A veces hace falta que un “estratega” chapucero y alt-right (la nueva extrema derecha americana) sitúe las cosas con la debida perspectiva histórica. En una charla reciente con el periodista Steve Bannon, este se refirió al movimiento #MeToo como un “movimiento antipatriarcal” que va “a enmendar diez mil años de historia documentada”. Y así es. Si bien, con cada nuevo caso de me too parece más inverosímil pretender equiparar patriarcado y civilización.

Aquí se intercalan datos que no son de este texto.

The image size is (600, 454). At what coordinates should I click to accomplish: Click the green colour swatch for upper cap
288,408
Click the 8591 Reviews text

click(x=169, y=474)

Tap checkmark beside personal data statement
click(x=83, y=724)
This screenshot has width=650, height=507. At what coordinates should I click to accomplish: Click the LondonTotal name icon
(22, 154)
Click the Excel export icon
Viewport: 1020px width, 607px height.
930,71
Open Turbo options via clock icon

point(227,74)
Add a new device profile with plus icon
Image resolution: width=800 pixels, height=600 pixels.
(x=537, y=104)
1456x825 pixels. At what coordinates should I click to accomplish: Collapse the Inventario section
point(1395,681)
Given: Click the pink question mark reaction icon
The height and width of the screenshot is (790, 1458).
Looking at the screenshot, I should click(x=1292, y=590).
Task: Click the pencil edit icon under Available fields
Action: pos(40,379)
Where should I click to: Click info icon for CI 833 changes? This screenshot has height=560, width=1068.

Se nos ha empujado a dotar al patriarcado de solemnidad, a considerarlo un sistema milenario diseñado para oprimir a las mujeres y para evitar que los hombres jóvenes se pasen de la raya. A lo largo de los siglos, sus conceptos favoritos han sido el honor, la tradición, el poder y la gloria, cuyas manifestaciones materiales van desde las pirámides hasta los rascacielos de hoy, desde la sencillez de los templos griegos hasta la majestuosa arquitectura neoclásica del siglo XIX en las principales ciudades europeas. Adereza sus rituales más sagrados con columnas de soldados uniformados y desfilando al ritmo de estimulantes marchas militares.

Los desnudos y los tontos

Sin embargo, a medida que va cayendo un hombre rico y poderoso detrás de otro víctima del movimiento #MeToo, el patriarcado muestra un rostro cada vez más ridículo. Hemos podido saber que al fatuo centrista Charlie Rose, que presume de tener pantalones Versace en su fondo de armario, le gustaba pasearse desnudo entre su personal femenino, igual que a Steve Wynn, el multimillonario incapaz de salir del armario. Matt Lauer, cuya principal tarea era aportar algo de seriedad al programa de TV Today, guardaba en su despacho una bolsa repleta de juguetes sexuales de los que poder tirar cuando picara alguna joven. Supuestamente, el presidente de la nación más poderosa del mundo contrataba prostitutas para que orinaran en la cama de un hotel de Moscú y le gustaba que le azotaran con un ejemplar de la revista Forbes con su foto en la cubierta.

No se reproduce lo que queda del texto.